What is expected:
All records after this line are to be returned verbatim.

Saved entries:
------------------------------

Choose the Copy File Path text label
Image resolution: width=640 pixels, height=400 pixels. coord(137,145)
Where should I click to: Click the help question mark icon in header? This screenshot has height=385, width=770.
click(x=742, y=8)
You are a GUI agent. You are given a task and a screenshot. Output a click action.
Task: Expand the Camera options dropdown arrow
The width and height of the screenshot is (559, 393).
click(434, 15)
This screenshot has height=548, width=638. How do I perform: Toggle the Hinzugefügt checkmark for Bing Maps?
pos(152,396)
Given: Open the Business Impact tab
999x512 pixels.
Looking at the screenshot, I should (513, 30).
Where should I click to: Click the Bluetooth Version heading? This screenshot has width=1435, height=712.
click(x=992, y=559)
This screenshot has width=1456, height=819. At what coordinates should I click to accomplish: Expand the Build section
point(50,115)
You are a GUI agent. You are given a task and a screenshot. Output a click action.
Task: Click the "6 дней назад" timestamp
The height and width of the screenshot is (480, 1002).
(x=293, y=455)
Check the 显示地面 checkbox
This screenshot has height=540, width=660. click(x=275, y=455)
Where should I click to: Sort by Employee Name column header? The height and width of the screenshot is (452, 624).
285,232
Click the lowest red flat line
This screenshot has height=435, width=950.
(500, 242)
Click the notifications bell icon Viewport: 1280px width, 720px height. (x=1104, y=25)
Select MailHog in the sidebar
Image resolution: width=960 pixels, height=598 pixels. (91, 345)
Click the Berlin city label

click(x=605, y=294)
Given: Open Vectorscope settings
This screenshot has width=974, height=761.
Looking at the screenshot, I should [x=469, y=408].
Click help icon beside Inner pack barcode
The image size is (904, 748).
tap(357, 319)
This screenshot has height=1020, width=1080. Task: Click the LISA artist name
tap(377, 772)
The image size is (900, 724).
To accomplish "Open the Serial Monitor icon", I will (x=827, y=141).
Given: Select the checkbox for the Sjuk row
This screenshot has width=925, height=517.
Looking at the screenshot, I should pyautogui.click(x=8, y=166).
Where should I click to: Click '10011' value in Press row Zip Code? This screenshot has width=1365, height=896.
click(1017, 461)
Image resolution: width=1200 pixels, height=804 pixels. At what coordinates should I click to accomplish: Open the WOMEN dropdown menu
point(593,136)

------------------------------

Written response:
Choose the Copy File Path text label
Image resolution: width=640 pixels, height=400 pixels. coord(137,145)
Where should I click to: Click the help question mark icon in header? This screenshot has height=385, width=770.
click(x=742, y=8)
You are a GUI agent. You are given a task and a screenshot. Output a click action.
Task: Expand the Camera options dropdown arrow
The width and height of the screenshot is (559, 393).
click(434, 15)
This screenshot has height=548, width=638. How do I perform: Toggle the Hinzugefügt checkmark for Bing Maps?
pos(152,396)
Given: Open the Business Impact tab
999x512 pixels.
Looking at the screenshot, I should (513, 30).
Where should I click to: Click the Bluetooth Version heading? This screenshot has width=1435, height=712.
click(x=992, y=559)
This screenshot has width=1456, height=819. At what coordinates should I click to accomplish: Expand the Build section
point(50,115)
You are a GUI agent. You are given a task and a screenshot. Output a click action.
Task: Click the "6 дней назад" timestamp
The height and width of the screenshot is (480, 1002).
(x=293, y=455)
Check the 显示地面 checkbox
This screenshot has height=540, width=660. click(x=275, y=455)
Where should I click to: Sort by Employee Name column header? The height and width of the screenshot is (452, 624).
285,232
Click the lowest red flat line
This screenshot has height=435, width=950.
(500, 242)
Click the notifications bell icon Viewport: 1280px width, 720px height. (x=1104, y=25)
Select MailHog in the sidebar
Image resolution: width=960 pixels, height=598 pixels. (91, 345)
Click the Berlin city label

click(x=605, y=294)
Given: Open Vectorscope settings
This screenshot has width=974, height=761.
Looking at the screenshot, I should [x=469, y=408].
Click help icon beside Inner pack barcode
The image size is (904, 748).
tap(357, 319)
This screenshot has height=1020, width=1080. Task: Click the LISA artist name
tap(377, 772)
The image size is (900, 724).
To accomplish "Open the Serial Monitor icon", I will (x=827, y=141).
Given: Select the checkbox for the Sjuk row
This screenshot has width=925, height=517.
Looking at the screenshot, I should pyautogui.click(x=8, y=166).
Where should I click to: Click '10011' value in Press row Zip Code? This screenshot has width=1365, height=896.
click(1017, 461)
Image resolution: width=1200 pixels, height=804 pixels. At what coordinates should I click to accomplish: Open the WOMEN dropdown menu
point(593,136)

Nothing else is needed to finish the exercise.